What you need to do
Write out every one of the rows below word for word, leaving out the pictures.

Record list
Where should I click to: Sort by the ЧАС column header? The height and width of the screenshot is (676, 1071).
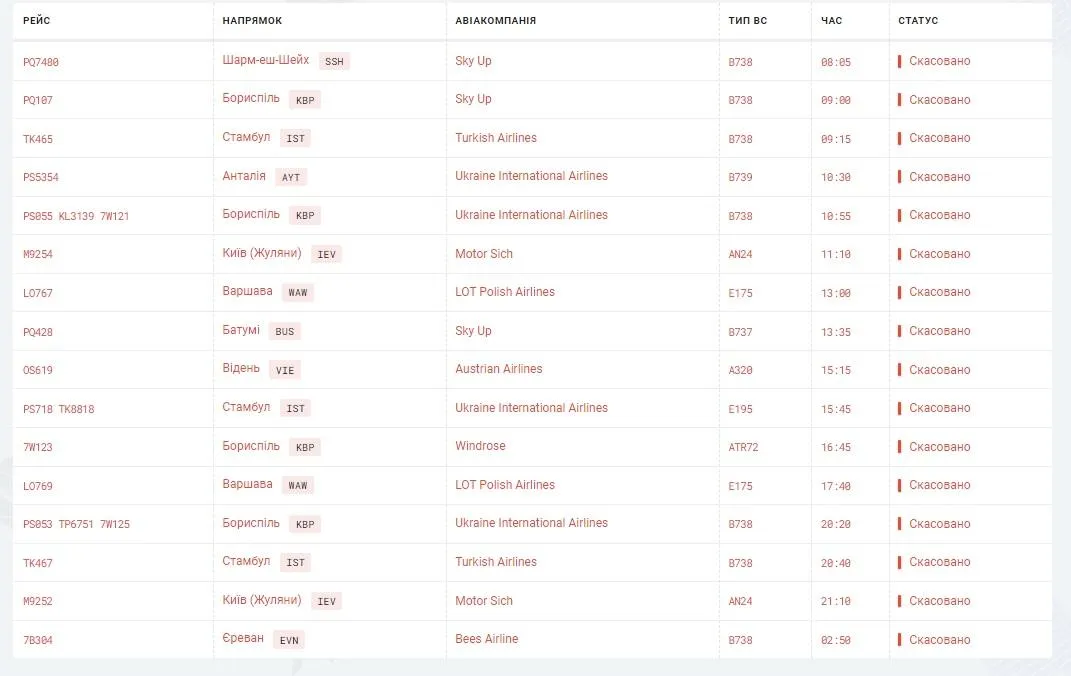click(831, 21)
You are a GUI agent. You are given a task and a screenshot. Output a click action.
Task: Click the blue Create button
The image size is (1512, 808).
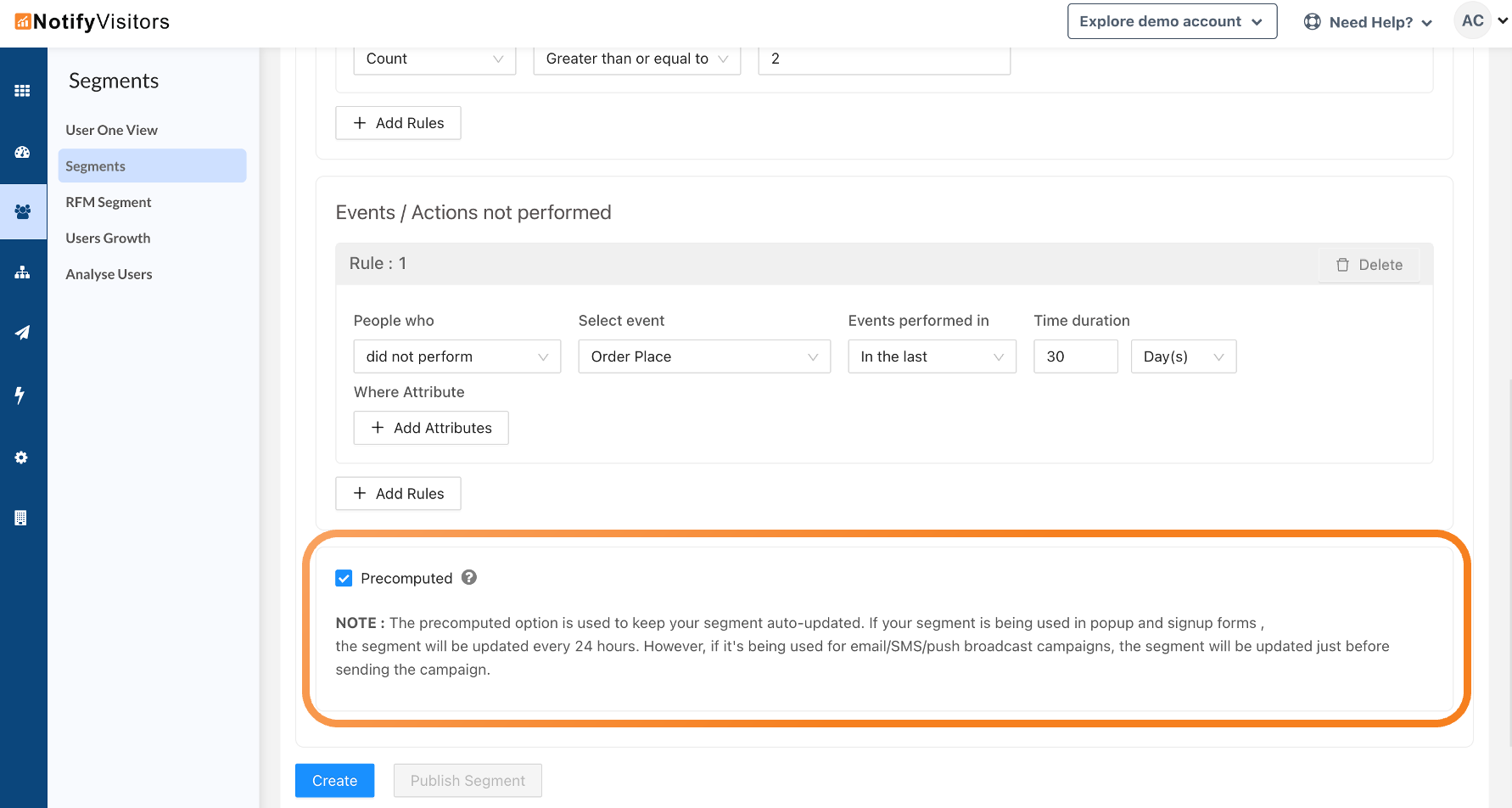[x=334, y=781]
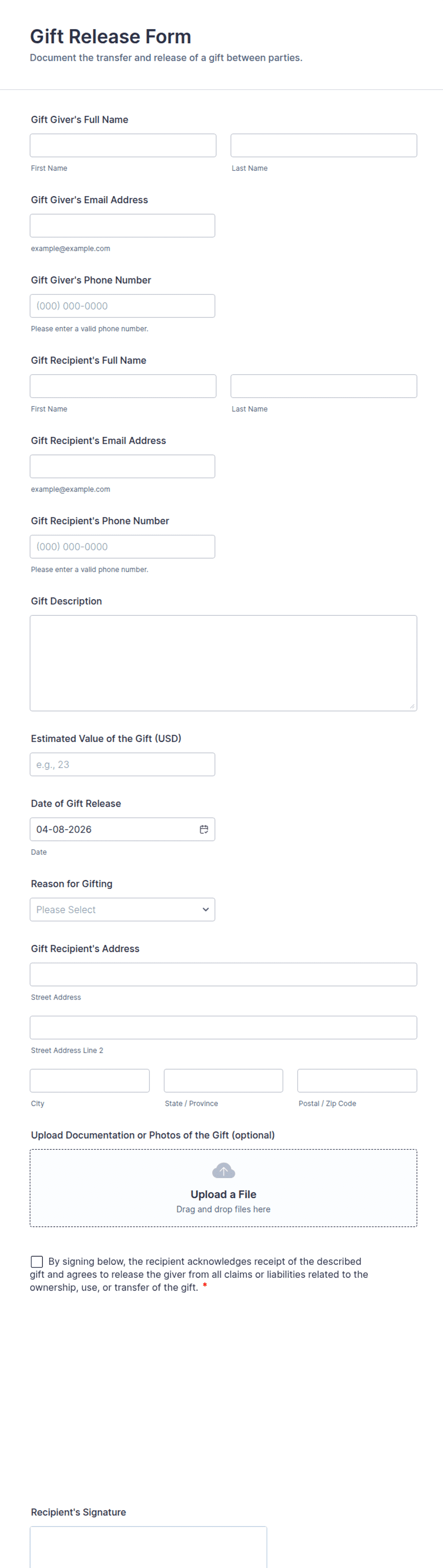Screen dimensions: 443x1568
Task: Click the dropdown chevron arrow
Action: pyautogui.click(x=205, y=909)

Reply
Where should I click to: Sort by the ЧАС column header? The height and width of the screenshot is (676, 1071).
click(831, 21)
You are a GUI agent. You are given a task and a screenshot. Output a click action.
Task: Click the blue Create button
The image size is (1512, 808).
[x=334, y=781]
Screen dimensions: 443x1568
Task: Click the dropdown chevron arrow
Action: pyautogui.click(x=205, y=909)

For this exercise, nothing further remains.